_Aim of the task:_
Please retype the records below exactly as they appear, but leave out the pictures.

_Data excerpts:_

▶

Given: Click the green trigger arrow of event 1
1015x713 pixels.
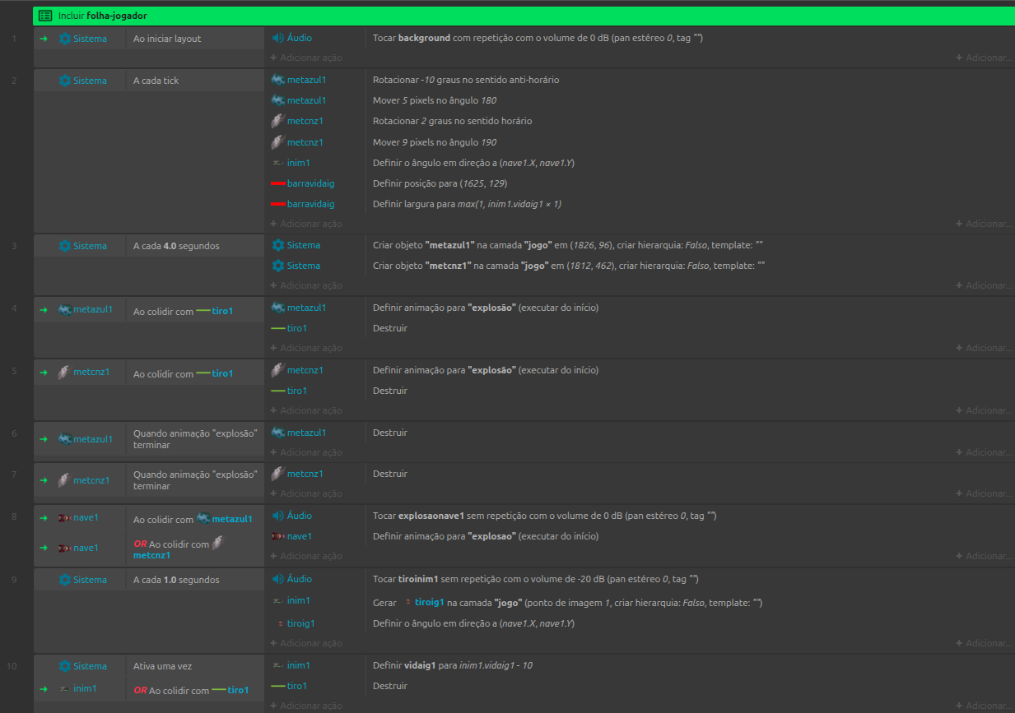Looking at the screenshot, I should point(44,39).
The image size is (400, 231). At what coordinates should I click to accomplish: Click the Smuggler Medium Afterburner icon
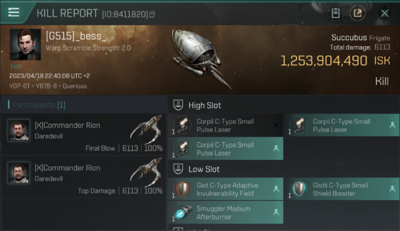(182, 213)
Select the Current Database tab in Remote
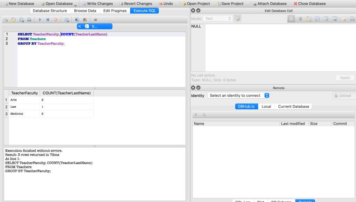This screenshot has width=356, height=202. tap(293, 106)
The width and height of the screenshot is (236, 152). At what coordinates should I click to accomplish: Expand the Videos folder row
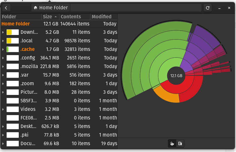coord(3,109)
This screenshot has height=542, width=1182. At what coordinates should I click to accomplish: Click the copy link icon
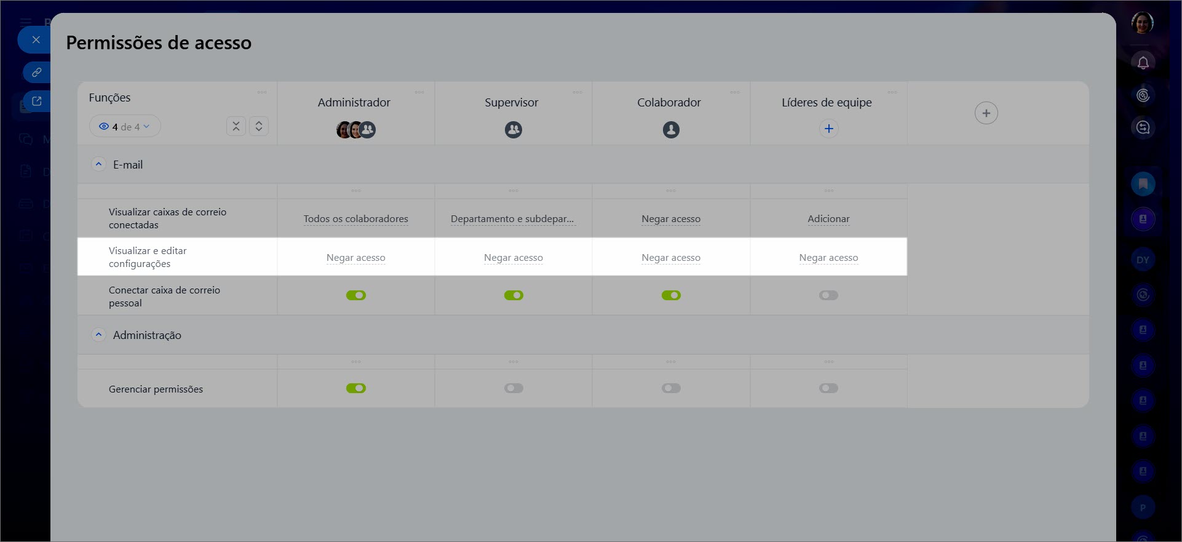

◀

_Exercise result:_
Given: Click the green trigger arrow of event 1
1015x713 pixels.
Looking at the screenshot, I should point(44,39).
The image size is (400, 231). At what coordinates should I click to accomplish: Click the Smuggler Medium Afterburner icon
(182, 213)
Select the Current Database tab in Remote
This screenshot has width=356, height=202. tap(293, 106)
The width and height of the screenshot is (236, 152). At what coordinates should I click to accomplish: Expand the Videos folder row
coord(3,109)
This screenshot has height=542, width=1182. At what coordinates should I click to accomplish: Click the copy link icon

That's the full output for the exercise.